Here are three (not the only three) reasons that I should have been genuinely pleased for my friend’s blessing:
One – to God be the glory
‘For from him and through him and to him are all things.
To [God] be the glory for ever! Amen.’ (Romans 11:36)
Everything that happens is for God’s glory. He is sovereign and good, and worth all the praise. So if my baby is absolutely marvellous, that’s for God’s glory. If he’s a screamer, that’s for God’s glory. This can be hard to accept. I know some of you have had terrible, hard experiences with motherhood and with the rest of life. Many things are not good. But one answer to the ‘why’s of this life is that God is showing (glorifying) himself and making himself known. And although it can be hard to accept, it’s actually wonderful news that everything is under God’s control, and he is in the business of showing us how perfect he is.
Two – God does not withhold good things from me
‘And we know that in all things God works for the good of those who love him, who have been called according to his purpose. For those God foreknew he also predestined to be conformed to the likeness of his Son…’ Romans 8:28-9
This amazing promise tells me that everything that happens in my life is for my spiritual good. God could give me the following: mould-free walls; step-free access to my home; children who enjoy tidying up. He hasn’t given me those things (yet), but I know that this is for my spiritual good. So anything I think I’m lacking (i.e. stuff I’m coveting) is not evidence of God being unfair or unkind to me. How dare I even whisper this! As Spurgeon says:
“As for his failing you,
never dream of it –
hate the thought of it.
The God who has been sufficient until now,
should be trusted to the end.”
If God chooses to give my neighbour a beautiful house, the ability to bake bread, a giant food budget, winsome and orderly children and a post-baby figure like Davina McCall, then I can be happy for her! Because God has given me exactly what I need the most in order to make me more like his Son, Jesus.
Three – I need to be thankful to God, and get on with it
‘… when God gives any man wealth and possessions, and enables him to enjoy them, to accept his lot and be happy in his work – this is a gift of God. He seldom reflects on the days of his life because God keeps him occupied with gladness of heart.’ Ecclesiastes 5:19-20
In light of points One and Two, I need to stop looking around at everyone else’s lot and accept my own! I can ask God for the ability to accept my lot, then stop my self-absorbed reflecting and rather get on with the work God has for me to do today. While I’m fretting, green-eyed, over my friend’s lot, I’m ignoring my own. And I’ve so much to be thankful for.
If Jesus is number one, then I will a: want him to get the glory; b: want to be more like him and c: be thankful for everything he gives me. If something else is number one in my heart, then I will be discontent, jealous and, frankly, not very nice. Who wants to be friends with the ‘me’ described in those opening paragraphs? Not you, I’m sure.

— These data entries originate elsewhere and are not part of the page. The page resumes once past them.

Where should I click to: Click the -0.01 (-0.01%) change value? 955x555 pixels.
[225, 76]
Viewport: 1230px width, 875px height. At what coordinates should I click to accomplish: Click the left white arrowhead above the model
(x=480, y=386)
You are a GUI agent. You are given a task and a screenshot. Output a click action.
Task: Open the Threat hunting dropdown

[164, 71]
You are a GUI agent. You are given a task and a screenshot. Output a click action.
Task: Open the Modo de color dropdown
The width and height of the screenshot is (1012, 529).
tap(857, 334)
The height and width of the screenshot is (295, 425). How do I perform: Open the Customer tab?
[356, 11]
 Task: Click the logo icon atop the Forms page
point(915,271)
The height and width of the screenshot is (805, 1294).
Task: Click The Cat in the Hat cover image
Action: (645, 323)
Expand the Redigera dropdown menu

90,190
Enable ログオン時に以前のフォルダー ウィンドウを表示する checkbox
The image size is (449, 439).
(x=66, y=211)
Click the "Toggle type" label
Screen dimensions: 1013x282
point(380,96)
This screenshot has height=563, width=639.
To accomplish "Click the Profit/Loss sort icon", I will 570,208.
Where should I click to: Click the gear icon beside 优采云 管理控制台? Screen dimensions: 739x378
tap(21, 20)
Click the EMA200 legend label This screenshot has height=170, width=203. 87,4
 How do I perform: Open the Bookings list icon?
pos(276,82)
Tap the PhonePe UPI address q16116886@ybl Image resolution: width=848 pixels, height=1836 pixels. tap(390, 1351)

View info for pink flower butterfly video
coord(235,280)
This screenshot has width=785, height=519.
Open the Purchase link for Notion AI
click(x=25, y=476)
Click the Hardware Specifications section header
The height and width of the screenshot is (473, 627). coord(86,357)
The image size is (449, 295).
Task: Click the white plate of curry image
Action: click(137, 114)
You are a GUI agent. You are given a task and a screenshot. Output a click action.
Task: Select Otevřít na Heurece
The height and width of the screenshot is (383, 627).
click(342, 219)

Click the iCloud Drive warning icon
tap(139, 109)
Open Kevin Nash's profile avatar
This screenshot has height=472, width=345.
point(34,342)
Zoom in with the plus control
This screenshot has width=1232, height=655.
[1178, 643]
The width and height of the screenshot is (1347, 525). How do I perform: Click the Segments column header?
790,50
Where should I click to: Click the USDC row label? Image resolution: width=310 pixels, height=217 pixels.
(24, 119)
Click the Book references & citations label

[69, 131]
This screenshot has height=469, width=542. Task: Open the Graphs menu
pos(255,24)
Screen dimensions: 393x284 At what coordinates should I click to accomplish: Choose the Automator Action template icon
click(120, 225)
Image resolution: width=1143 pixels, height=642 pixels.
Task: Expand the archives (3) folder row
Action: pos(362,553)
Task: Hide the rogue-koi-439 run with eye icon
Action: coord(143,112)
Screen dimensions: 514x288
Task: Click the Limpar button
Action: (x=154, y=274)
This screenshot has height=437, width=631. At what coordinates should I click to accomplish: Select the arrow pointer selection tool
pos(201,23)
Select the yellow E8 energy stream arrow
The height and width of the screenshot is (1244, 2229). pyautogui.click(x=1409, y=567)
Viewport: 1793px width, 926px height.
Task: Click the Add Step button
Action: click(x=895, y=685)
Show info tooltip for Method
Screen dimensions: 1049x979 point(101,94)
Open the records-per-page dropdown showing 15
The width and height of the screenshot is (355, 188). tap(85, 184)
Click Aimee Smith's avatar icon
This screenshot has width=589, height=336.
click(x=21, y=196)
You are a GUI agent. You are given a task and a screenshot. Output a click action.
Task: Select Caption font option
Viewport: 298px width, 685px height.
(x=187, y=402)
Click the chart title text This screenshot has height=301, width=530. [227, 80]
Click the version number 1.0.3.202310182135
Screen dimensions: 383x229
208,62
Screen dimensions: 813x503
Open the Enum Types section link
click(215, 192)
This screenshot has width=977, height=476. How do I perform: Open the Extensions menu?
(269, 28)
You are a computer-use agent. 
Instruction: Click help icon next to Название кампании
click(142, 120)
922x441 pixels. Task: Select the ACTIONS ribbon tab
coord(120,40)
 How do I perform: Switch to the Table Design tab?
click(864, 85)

Perhaps you don’t play the comparison game, in which case you’re probably just wondering what on earth my problem is (I refer you back to the nasty word). But whether you do or you don’t I hope that you can be encouraged today that God does not withhold good things from you, he deserves all the glory, and by putting him first you can be satisfied in him, and happy with your lot!
P.S. I do think that comparisons are a huge issue with parents, and I’d love to say more on this. I’ve only scratched the surface, but I’d like to recommend the following book: Compared to Her by Sophie de Witt. I’ll write a proper review of it too, but just wanted to plug it here because I learnt a lot from reading it – all credit to her!